Il s’ensuivit une longue pause, pendant laquelle le père semblait réfléchir sur le passé, et le fils se réjouissait de ne plus entendre des questions qui lui déchiraient le cœur ; cette mère, cette sœur, dont son père lui parlait, avaient été depuis longtemps victimes des malheurs de leur famille. Le vieillard, car le prisonnier était aussi vieux d’années que de chagrins, reporta ses regards sur le Bravo d’un air pensif, et reprit la parole.

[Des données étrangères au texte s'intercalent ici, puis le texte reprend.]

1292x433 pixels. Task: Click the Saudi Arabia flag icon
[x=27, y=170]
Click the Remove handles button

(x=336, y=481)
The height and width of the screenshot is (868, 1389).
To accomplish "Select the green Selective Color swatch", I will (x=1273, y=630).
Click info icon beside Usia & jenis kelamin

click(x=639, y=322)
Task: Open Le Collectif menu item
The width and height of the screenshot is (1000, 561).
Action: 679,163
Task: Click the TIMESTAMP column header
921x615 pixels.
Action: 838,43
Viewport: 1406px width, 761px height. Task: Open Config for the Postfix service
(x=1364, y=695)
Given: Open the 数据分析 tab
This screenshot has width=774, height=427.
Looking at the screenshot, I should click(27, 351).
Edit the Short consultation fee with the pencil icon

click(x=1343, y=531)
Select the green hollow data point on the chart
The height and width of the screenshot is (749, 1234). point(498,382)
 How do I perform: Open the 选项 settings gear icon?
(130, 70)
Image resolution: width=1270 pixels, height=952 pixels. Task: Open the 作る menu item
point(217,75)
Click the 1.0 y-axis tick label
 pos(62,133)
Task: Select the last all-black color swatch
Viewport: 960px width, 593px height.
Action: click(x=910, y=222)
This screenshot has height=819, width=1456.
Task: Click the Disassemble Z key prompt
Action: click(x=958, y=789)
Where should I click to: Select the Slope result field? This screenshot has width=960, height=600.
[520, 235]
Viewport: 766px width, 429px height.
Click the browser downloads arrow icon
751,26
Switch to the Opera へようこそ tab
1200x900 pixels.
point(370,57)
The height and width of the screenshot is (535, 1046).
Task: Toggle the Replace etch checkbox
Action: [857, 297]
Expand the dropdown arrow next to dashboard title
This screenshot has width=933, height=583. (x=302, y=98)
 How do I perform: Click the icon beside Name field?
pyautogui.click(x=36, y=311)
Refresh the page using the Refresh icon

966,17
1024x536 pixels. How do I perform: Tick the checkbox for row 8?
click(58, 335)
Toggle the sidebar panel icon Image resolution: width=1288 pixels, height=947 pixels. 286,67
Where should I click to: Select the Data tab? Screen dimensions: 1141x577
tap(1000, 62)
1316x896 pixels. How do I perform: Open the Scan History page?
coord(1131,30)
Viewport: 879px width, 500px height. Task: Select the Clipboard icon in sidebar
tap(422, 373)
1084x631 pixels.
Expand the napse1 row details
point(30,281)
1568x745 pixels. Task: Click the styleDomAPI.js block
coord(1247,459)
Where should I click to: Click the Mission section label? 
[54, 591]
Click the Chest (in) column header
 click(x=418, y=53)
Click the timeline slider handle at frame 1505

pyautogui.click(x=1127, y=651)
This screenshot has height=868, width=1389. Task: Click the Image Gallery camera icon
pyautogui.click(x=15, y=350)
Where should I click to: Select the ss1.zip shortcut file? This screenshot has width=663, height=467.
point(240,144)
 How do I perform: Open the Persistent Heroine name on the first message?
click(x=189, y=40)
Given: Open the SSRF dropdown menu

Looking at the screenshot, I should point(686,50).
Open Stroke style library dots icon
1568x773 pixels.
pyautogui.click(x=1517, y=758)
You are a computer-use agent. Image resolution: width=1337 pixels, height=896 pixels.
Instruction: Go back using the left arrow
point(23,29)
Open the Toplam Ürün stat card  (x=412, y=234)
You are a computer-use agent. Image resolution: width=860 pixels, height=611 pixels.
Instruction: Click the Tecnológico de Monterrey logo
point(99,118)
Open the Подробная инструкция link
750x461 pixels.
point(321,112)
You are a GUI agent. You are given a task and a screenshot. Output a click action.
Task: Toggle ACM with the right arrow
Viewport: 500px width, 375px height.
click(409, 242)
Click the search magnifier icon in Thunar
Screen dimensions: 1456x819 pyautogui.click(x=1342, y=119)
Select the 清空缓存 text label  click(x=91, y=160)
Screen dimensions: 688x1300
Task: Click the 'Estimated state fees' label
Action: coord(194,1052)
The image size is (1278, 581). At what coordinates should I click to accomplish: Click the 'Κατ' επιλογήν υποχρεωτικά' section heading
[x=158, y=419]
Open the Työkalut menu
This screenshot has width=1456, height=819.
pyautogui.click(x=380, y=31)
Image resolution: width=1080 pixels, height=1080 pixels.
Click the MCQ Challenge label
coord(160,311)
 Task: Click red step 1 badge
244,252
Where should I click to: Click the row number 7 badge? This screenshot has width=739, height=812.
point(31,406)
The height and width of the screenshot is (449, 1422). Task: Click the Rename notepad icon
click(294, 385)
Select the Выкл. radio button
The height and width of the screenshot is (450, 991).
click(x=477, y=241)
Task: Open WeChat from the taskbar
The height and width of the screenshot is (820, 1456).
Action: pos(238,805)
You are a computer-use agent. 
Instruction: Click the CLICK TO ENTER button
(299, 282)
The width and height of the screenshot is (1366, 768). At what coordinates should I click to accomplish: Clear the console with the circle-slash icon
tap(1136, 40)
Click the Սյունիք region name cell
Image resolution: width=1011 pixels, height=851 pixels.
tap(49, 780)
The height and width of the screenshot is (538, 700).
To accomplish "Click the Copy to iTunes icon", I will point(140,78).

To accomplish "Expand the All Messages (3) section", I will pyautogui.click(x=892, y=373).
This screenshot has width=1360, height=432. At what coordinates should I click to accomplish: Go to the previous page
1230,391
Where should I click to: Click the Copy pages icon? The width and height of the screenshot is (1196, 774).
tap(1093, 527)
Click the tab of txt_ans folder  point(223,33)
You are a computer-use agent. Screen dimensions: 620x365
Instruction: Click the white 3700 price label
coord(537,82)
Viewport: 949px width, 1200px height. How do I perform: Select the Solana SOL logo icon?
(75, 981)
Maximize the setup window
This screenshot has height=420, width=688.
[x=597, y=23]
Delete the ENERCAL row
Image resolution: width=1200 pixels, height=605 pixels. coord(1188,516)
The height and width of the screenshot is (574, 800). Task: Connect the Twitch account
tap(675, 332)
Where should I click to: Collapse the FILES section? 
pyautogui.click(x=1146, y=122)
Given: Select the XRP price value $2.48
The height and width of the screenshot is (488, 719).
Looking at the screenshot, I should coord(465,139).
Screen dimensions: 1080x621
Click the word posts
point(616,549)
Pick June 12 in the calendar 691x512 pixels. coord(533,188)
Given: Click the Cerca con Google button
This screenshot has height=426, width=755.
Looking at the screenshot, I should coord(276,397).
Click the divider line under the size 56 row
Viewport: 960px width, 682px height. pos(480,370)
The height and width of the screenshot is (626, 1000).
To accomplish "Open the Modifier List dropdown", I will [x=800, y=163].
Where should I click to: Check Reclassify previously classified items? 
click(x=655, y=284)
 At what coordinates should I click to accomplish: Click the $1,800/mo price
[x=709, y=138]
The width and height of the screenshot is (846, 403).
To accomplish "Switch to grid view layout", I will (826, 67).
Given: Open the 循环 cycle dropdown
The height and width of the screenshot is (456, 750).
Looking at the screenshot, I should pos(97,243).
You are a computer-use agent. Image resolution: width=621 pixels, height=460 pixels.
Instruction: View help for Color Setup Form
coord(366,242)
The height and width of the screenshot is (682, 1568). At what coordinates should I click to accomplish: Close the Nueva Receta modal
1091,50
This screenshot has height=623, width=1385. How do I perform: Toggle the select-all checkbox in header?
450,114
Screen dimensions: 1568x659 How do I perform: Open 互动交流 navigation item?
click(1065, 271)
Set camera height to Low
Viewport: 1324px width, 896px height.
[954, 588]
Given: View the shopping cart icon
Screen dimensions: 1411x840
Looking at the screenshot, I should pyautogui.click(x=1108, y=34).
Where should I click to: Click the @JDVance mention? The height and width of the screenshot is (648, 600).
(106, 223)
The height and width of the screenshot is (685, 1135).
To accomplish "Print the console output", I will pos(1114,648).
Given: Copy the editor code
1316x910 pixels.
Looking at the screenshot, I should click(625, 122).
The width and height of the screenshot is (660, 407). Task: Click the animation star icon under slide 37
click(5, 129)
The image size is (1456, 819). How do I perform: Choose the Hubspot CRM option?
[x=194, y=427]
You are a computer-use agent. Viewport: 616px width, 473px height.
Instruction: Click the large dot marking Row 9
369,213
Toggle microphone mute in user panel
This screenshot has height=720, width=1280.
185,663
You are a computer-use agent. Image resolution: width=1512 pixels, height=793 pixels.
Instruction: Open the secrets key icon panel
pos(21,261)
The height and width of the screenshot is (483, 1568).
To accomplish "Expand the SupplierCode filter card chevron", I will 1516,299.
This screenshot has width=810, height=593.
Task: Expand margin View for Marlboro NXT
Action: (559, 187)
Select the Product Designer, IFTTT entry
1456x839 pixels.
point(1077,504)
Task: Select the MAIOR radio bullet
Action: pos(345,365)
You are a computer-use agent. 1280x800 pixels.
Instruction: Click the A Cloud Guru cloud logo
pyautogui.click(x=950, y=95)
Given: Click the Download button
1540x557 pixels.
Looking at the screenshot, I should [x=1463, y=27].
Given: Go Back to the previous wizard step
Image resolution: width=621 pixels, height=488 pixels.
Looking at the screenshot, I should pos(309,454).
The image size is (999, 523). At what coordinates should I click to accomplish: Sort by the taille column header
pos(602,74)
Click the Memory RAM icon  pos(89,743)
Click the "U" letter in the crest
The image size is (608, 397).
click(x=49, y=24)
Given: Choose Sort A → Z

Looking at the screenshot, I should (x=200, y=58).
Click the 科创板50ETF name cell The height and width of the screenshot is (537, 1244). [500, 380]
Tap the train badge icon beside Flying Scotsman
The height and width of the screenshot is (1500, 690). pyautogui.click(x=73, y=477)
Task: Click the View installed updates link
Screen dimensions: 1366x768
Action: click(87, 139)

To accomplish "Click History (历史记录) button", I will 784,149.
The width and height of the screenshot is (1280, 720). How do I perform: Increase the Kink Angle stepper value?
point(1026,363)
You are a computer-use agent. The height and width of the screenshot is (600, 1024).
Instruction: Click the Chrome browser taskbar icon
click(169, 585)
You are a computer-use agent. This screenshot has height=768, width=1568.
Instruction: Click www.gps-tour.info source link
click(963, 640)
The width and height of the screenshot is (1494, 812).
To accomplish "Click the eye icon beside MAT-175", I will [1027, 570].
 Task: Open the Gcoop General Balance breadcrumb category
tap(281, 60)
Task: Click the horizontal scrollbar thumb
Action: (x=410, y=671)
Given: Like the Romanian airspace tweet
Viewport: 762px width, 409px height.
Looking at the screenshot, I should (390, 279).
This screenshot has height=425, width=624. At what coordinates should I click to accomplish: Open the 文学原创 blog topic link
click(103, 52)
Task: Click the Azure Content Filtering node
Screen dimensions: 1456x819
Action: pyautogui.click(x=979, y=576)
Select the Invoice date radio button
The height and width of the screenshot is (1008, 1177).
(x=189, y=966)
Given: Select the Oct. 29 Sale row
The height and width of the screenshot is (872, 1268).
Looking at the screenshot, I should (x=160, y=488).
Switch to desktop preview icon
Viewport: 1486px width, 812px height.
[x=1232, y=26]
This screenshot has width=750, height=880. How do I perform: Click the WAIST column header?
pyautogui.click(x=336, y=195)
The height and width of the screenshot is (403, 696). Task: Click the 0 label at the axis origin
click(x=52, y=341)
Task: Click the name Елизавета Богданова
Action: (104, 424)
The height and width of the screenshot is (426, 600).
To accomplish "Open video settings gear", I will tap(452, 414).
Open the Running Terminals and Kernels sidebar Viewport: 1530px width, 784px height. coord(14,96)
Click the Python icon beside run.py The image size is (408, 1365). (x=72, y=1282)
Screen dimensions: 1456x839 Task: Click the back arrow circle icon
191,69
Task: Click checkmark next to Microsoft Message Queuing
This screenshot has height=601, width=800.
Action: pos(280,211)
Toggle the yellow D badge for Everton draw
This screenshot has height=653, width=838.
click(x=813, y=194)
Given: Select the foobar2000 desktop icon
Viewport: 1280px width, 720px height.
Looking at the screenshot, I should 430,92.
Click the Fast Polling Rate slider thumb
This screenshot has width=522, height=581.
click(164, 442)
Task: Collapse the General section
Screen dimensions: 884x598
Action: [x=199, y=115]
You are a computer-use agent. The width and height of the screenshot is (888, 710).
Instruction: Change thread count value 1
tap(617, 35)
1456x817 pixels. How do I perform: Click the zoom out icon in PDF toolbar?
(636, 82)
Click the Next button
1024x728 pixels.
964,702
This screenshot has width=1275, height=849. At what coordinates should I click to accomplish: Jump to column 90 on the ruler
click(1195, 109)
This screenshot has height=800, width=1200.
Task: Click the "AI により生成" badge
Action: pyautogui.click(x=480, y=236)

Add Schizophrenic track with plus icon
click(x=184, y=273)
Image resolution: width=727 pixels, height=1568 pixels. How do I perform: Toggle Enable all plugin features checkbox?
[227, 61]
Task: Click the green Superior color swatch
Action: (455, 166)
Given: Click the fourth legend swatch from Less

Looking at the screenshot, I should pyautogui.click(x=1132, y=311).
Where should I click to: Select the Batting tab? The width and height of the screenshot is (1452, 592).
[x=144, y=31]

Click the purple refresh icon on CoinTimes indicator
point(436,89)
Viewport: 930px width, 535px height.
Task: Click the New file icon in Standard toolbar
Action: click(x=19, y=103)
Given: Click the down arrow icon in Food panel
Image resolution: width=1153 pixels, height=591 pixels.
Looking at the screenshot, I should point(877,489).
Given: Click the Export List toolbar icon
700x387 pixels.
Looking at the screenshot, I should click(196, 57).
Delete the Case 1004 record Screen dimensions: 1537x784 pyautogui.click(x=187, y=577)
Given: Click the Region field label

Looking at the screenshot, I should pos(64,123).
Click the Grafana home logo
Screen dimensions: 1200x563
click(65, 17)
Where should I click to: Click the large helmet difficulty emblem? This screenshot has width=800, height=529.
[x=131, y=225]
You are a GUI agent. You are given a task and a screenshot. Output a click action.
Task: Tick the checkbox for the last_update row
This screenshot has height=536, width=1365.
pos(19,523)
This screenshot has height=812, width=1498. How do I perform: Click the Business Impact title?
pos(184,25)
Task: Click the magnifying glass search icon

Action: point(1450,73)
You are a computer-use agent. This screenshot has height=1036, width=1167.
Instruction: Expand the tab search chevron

— Il n’y a guère d’espoir que ta sœur se marie ; car personne ne se soucie de s’allier à une famille prescrite.

— Elle ne le désire pas. — Elle n’y songe point. — Elle est heureuse avec ma mère.

— C’est un bonheur que la république ne lui enviera point. N’y a-t-il nul espoir que nous puissions bientôt être réunis ?

— Tu seras réuni à ma mère ; oui, tu goûteras enfin ce plaisir.

— Il y a bien longtemps que je n’ai vu personne de ma famille, excepté toi. — Mets-toi à genoux : que je te donne ma bénédiction.

Jacopo, qui s’était relevé pendant ces mots d’angoisse, obéit sur-le-champ, et baissa la tête avec respect pour recevoir la bénédiction paternelle. Le vieillard remua les lèvres en levant les yeux vers le ciel ; mais son langage partait du cœur et non de la bouche. Gelsomina baissa la tête sur sa poitrine, et parut unir ses prières à celles du prisonnier. Quand cette cérémonie silencieuse mais solennelle fut terminée, chacun d’eux fit, suivant l’usage, le signe de la croix, et Jacopo baisa la main desséchée de son père.

— As-tu quelque espoir pour moi ? demanda le vieillard, après avoir accompli ce devoir consolant de piété ; promettent-ils encore de me laisser revoir le soleil ?

— Ils le promettent. Ils font de belles promesses.

— Plût au ciel qu’ils les tinssent J’ai vécu d’espérance depuis longtemps. — Je crois qu’il y a bien quatre ans que je suis enfermé dans ces murailles.

Jacopo ne répondit rien, car il savait que son père ne citait que l’espace de temps depuis lequel il lui avait été permis de le voir.